The great dwindling begins. A few eye-pleasing artefacts, luxurious mouth pleasures, information for knowing's sake. Turns out many can be relinquished. Most of them do not affect survival.
Equanimity? A few seconds of bliss. Trying to get more is a trap. The trade-off of riding a sensory nirvana: the pervading noise afterwards is thus unbearable.
There's some back and forth of chasing and letting go in the search of smaller and simpler.
The problem: success is reaching the farthest point of an ever expanding space.
A solution is then proposed: don't try to keep going farther. Stay where we are.
But desire never goes away. Trying to stay still could be another trap (where living with less becomes a reverse competition). Energy needs to be spent or it morphs into another disorder.
What then? Is there a way out?
Looking for an escape from our fleeting existence can also be a trap.
There is a thinking process, a value judgement for a circumstance to become a problem.

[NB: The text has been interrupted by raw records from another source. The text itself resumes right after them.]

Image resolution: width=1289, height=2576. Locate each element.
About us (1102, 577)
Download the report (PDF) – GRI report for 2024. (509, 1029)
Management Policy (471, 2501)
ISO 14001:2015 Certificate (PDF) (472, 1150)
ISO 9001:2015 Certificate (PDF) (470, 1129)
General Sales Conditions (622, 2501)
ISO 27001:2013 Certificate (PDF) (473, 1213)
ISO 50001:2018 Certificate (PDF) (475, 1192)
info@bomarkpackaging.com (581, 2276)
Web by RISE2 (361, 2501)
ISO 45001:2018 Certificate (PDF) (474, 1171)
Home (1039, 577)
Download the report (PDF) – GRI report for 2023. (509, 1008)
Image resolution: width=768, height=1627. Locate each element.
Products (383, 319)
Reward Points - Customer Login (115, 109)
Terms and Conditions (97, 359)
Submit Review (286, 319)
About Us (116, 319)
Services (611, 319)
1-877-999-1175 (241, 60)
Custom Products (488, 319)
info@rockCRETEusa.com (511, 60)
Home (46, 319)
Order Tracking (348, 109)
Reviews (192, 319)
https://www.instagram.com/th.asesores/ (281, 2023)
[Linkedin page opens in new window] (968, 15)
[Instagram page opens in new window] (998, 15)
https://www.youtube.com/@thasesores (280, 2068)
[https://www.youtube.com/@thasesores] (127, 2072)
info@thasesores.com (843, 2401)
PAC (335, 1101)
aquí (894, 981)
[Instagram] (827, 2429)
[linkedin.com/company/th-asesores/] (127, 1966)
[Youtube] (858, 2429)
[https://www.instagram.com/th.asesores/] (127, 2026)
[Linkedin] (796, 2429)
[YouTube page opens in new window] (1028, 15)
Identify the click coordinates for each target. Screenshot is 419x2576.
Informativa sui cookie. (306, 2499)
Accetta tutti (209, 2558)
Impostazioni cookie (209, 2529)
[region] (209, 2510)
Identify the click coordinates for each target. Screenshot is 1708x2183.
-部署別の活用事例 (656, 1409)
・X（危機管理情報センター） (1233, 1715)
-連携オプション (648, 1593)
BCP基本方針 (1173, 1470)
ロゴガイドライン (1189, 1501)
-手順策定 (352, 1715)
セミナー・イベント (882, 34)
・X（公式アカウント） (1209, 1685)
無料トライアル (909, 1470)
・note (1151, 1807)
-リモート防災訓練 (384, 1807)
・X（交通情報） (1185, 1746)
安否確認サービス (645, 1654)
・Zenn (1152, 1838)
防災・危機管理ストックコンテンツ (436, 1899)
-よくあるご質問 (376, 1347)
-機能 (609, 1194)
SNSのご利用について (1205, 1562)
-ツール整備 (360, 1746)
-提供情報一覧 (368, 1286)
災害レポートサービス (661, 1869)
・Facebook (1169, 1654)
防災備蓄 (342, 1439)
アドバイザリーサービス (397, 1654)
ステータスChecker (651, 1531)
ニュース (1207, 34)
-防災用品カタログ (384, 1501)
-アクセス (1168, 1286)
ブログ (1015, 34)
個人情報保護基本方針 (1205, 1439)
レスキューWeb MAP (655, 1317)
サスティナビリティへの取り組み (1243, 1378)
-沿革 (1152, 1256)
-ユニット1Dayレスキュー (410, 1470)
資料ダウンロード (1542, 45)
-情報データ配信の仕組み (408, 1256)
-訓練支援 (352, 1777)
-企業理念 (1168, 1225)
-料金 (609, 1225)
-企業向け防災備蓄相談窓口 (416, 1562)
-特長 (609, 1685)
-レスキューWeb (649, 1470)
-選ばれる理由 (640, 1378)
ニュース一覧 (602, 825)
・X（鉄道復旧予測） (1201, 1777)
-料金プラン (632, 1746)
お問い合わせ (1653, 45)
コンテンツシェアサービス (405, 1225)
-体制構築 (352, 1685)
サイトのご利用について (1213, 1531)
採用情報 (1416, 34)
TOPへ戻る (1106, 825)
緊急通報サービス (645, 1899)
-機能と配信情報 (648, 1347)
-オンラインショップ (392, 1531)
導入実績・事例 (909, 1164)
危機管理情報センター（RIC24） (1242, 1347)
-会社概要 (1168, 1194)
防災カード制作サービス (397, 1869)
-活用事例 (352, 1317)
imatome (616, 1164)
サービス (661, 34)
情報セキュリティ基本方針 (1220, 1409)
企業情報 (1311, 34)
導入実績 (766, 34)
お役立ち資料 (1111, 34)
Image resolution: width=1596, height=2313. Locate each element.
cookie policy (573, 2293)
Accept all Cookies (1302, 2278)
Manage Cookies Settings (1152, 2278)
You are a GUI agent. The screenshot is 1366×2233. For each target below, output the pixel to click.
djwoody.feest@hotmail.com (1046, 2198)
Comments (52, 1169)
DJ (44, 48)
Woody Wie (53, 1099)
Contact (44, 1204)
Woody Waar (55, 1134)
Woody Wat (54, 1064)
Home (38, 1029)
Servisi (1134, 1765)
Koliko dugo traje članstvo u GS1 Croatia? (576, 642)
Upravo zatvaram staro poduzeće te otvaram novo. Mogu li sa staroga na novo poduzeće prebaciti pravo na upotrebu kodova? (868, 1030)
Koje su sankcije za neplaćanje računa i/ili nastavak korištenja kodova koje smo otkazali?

In the beginning emptiness was everything. Nothing separates. Then something stirs into forms. Differences slowly emerge. Then homo sapiens come along, articulate existence with meaning and values. Create an undertaking for themselves.
Positing humans's finite ability and existence a failure is turning a circumstance into an affliction.
Solution revised: Accept our petty ego of the need to make sense, appropriate and construct meaning out of chaos. Embrace the murkiness, the lack of a centre, the certainty of death. And embrace, also—the uniqueness and complexity of every single thing in every irreducible moment.
That the coil is mortal, its movement transient doesn't nullify its force to influence. Every movement we make, it sends forth reverberations that change the status of reality. Changes that are minuscule and indirect most of the time, undetectable by human senses, but all feed into the cosmic flux.
So choose an undertaking, do it with unsparing effort. Be content with squiggling small, singular marks that go unnoticed by the rest of the world and fade into oblivion. Take comfort that our actions effect change none the less, all the time.